Young people growing up in California lived under the dark shadow of the risk of a cataclysmic earthquake (also known as “The Big One”) that would destroy their homes and lives. Two significant earthquakes—the 1971 Sylmar quake in the Los Angeles’ suburban San Fernando Valley (6.6 on the Richter Scale) and the 1989 Loma Prieta quake (6.9 on the Richter Scale) in the southern mountains of the San Francisco Bay Area—killed dozens, reminding residents of nature’s frightening hidden power. But these quakes left the rest of California intact. So far, the Big One has not arrived.
On May 4, 2017, with the passage of the Republicans’ American Health Care Act (AHCA) in the US House of Representatives, a sharp tremor was felt by California’s vast health system. The AHCA threatens withdrawal of at least $150 billion from the state’s health system over the next ten years, with the sharpest reductions felt from 2020 thru 2022. However, even if the House bill fails to become law, if history is any guide, California’s notoriously cyclical economy may not ultimately sustain the weight of the state’s expanded Medi-Cal program, posing future economic risks to its care system.
Sheer Scale Of California’s Coverage Expansion
California’s aggressive expansion of Medi-Cal and the state’s insurance exchange, Covered California, brought the state’s uninsured rate down by a full 10 percentage points, from more than 17 percent in 2013 to around 7 percent today. In a state with almost 39 million residents, there are less than three million uninsured. Of this number, 60 percent are undocumented adults. Undocumented children younger than age 19 were covered by a special, state-funded supplemental Medi-Cal program that started in 2016.
California’s 60 percent coverage expansion resulted in a gargantuan Medi-Cal program, covering more than 14 million people, 36 percent of the state’s residents. Medi-Cal spending has more than tripled from $33 billion in 2005 to $112 billion in the current fiscal year. There are only three other states in the United States with more total residents than California’s Medi-Cal enrollment (Texas, New York, and Florida). One California Medi-Cal managed care plan, the county-sponsored Inland Empire Health Plan covering San Bernardino and Riverside counties, has nearly 25 percent more enrollees than the entire Medicaid program in Oregon.
Even though California’s regular Medicaid federal matching rate is 50 percent, the federal government presently picks up fully two-thirds of Medi-Cal spending, among the enhanced federal match for the expansion group (those between 100 percent and 138 percent of poverty), enhanced State Children’s Health Insurance Program matching, nearly $10 billion for a five-year 1115 Medicaid waiver, and a few other programs.

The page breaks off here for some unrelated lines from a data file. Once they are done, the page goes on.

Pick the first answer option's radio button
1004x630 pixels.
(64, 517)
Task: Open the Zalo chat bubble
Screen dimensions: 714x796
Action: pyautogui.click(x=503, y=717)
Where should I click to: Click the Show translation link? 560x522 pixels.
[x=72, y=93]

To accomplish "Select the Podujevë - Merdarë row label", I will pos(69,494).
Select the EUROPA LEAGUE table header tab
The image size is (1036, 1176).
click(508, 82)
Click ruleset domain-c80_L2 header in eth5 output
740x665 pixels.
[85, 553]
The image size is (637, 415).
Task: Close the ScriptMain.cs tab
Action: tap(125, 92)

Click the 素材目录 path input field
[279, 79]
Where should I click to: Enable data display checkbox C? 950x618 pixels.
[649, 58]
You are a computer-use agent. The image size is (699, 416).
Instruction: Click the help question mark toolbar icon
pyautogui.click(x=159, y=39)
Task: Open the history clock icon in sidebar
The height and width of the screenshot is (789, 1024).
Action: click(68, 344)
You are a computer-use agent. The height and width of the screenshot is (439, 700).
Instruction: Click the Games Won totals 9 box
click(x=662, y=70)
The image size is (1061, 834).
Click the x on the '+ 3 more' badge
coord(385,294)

Moreover, the non-federal part of Medi-Cal’s funding is highly diversified. The state’s general fund, which is notoriously responsive to economic trouble and dependent on the incomes of a few hundred thousand very wealthy Californians, picks up only a little more than half (58 percent) of the total state share of Medi-Cal. Most of the incremental state funding for the Medi-Cal expansion has come from provider taxes, dubbed (in a creative feat of political labeling) quality assurance fees, which kick in another roughly $5 billion.
Exhibit 1
Source: California Legislative Analyst’s Office, 2017.
In November 2016, California voters approved Proposition 52 by a 70 percent majority, making the hospital quality assurance fees permanent and providing the state’s general fund an additional $1 billion. Proposition 52 required a two-thirds vote of the legislature to abolish the quality assurance fees and forbade the legislature from using the funds for other purposes than Medi-Cal funding.
Proposition 52 also mandated that hospital payment rates for the fee-for-service portion of Medi-Cal could not be reduced as long as the fee, and federal matching for the fee, remained in place! The success of this ballot measure was testimony to the power of California’s hospital advocates.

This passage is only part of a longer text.